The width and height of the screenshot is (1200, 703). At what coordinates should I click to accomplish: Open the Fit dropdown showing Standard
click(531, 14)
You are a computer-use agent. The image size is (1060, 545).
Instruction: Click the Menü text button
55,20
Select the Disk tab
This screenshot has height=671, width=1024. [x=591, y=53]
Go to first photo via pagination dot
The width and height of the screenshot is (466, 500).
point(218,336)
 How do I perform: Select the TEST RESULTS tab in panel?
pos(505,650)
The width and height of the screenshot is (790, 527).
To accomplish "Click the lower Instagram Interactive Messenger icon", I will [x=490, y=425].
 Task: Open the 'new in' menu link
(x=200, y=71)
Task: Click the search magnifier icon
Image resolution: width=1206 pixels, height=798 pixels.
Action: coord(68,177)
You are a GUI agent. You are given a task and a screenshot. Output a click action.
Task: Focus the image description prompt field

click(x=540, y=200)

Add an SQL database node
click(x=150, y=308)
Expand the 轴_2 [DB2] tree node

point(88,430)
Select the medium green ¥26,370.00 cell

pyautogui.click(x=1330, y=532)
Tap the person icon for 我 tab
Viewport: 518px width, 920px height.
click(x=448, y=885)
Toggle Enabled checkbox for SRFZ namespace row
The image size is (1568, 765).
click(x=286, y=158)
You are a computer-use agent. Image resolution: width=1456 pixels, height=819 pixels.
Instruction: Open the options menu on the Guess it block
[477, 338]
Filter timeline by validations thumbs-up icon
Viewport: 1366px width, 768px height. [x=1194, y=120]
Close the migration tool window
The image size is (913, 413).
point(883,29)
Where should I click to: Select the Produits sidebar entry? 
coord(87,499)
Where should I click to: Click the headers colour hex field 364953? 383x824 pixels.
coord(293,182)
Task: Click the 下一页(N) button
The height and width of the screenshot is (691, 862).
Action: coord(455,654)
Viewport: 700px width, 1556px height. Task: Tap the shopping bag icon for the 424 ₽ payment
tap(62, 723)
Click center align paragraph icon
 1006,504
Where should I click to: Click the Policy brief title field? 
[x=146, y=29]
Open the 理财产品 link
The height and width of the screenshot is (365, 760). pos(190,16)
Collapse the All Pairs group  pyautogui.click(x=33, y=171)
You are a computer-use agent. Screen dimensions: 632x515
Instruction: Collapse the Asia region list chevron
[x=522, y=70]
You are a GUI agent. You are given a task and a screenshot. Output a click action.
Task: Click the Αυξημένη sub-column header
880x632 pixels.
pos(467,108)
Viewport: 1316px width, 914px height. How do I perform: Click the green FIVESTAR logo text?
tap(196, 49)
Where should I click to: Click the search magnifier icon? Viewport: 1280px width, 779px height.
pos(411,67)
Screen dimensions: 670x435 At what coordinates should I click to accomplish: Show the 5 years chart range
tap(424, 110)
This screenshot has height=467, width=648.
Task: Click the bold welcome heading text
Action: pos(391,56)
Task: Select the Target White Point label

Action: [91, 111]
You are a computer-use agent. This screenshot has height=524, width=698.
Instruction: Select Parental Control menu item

:::::

DIRECTIONS →
Reproduce the lines verbatim, starting with the line that contains "Viewport: 700px width, 1556px" and continuing through the line that contains "pos(467,108)".

SOLUTION TO THIS PROBLEM →
Viewport: 700px width, 1556px height. Task: Tap the shopping bag icon for the 424 ₽ payment
tap(62, 723)
Click center align paragraph icon
 1006,504
Where should I click to: Click the Policy brief title field? 
[x=146, y=29]
Open the 理财产品 link
The height and width of the screenshot is (365, 760). pos(190,16)
Collapse the All Pairs group  pyautogui.click(x=33, y=171)
You are a computer-use agent. Screen dimensions: 632x515
Instruction: Collapse the Asia region list chevron
[x=522, y=70]
You are a GUI agent. You are given a task and a screenshot. Output a click action.
Task: Click the Αυξημένη sub-column header
880x632 pixels.
pos(467,108)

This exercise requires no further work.